Five Hundred years before Columbus, the Vikings set sail. When they landed and met Native Americans, both worlds changed forever, but none more so than young Thyra, an accomplished practitioner of Odin magic.
The year is A.D. 1002, and warfare has broken out in Europe after King Aethelred’s slaughter of the Danish part of England, the Danelaw. In the midst of the turmoil, a great Viking seeress is kidnapped and her young daughter, Thyra, enslaved.
Thirteen years later, Thyra finds herself aboard a Viking ship filled with colonists headed to Vinland. Though she is a thrall to the wicked Thorlak the Lawspeaker, Thyra has been learning the skills of the Darkness-Riders, powerful practitioners of Odin magic. Her goal is to find her mother.
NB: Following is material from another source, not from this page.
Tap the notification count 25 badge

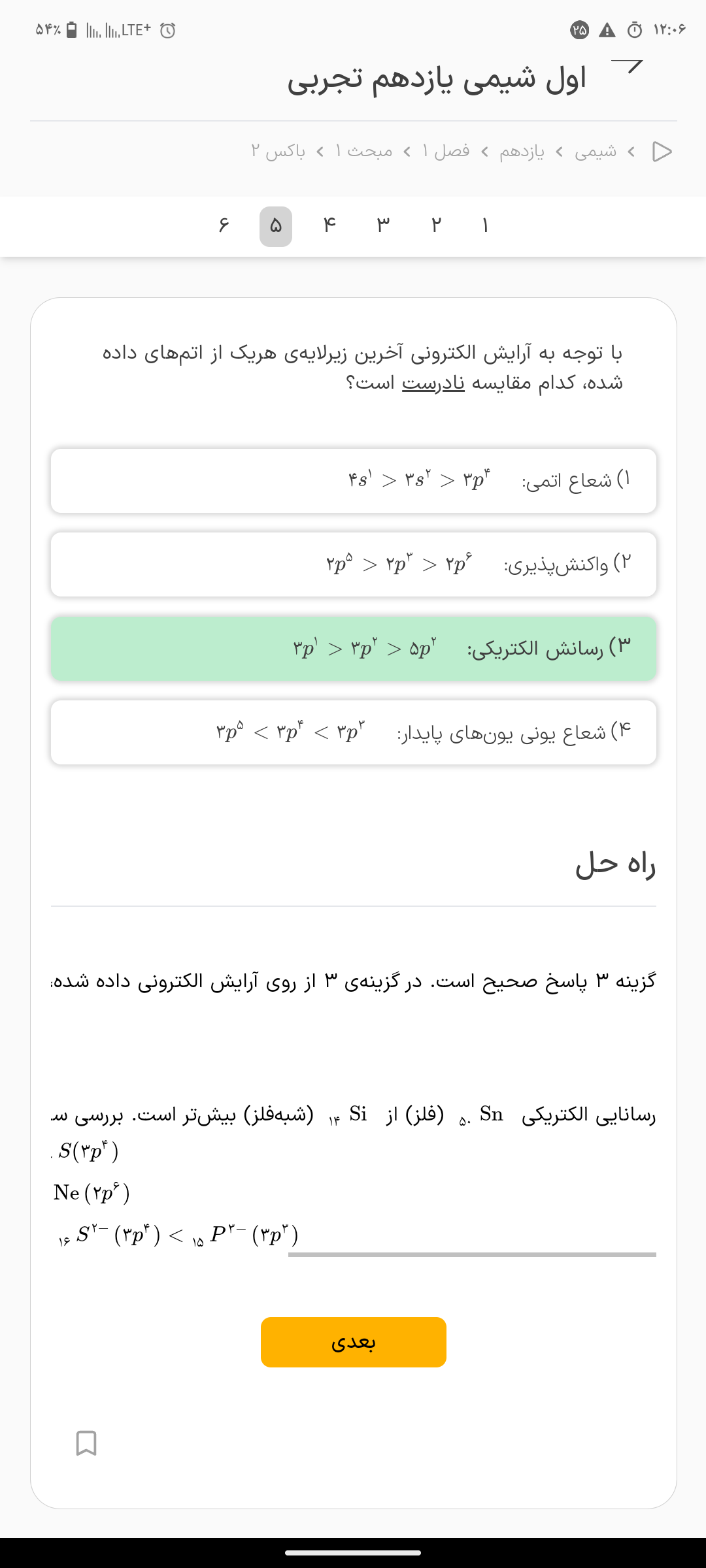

As the mystery of who abducted her mother and what happened to her unfolds, it becomes clear Thyra is not the only person trying to find the legendary Vethild. In England, King Aethelred’s son, Edmund, is massing forces to seize his father’s throne, and the Danish king is just waiting for the clash so he can attack and take England as his own. All sides want Vethild. Some want her alive. Some want her dead.
The story includes majestic descriptions of crossing the ocean during the Medieval Warm Period, a dramatic period of global warming, and murderous confrontations between North America’s native peoples and Vikings. The violence is softened by touches of mysticism and magic that enhance the plot.
The thread that binds the story together is the growing romance between the young Anchorite slave, Kiran, and Thyra. But two of the most complex and interesting characters are the rough-hewn former criminal, Godi Gunnar, and a tenderhearted Native American shaman, old Asson. Asson’s people, the People of the Songtrail, know they must defeat the Viking invaders or they will never be safe.
This marvelous story also features a Glossary of Terms, which is helpful with the Norse terminology used throughout the book.
If you enjoy historical fiction featuring ancient cultures in the American wilderness or sailing the sea with Norsemen, then this story of first contact between Native Americans and Vikings is an absolute must-read!

Editor's note: This article was originally published at Long and Short ReviewsIt has been republished with permission. Like what you read? Subscribe to the SFRB's free daily email notice so you can be up-to-date on our latest articles. Scroll up this page to the sign-up field on your right.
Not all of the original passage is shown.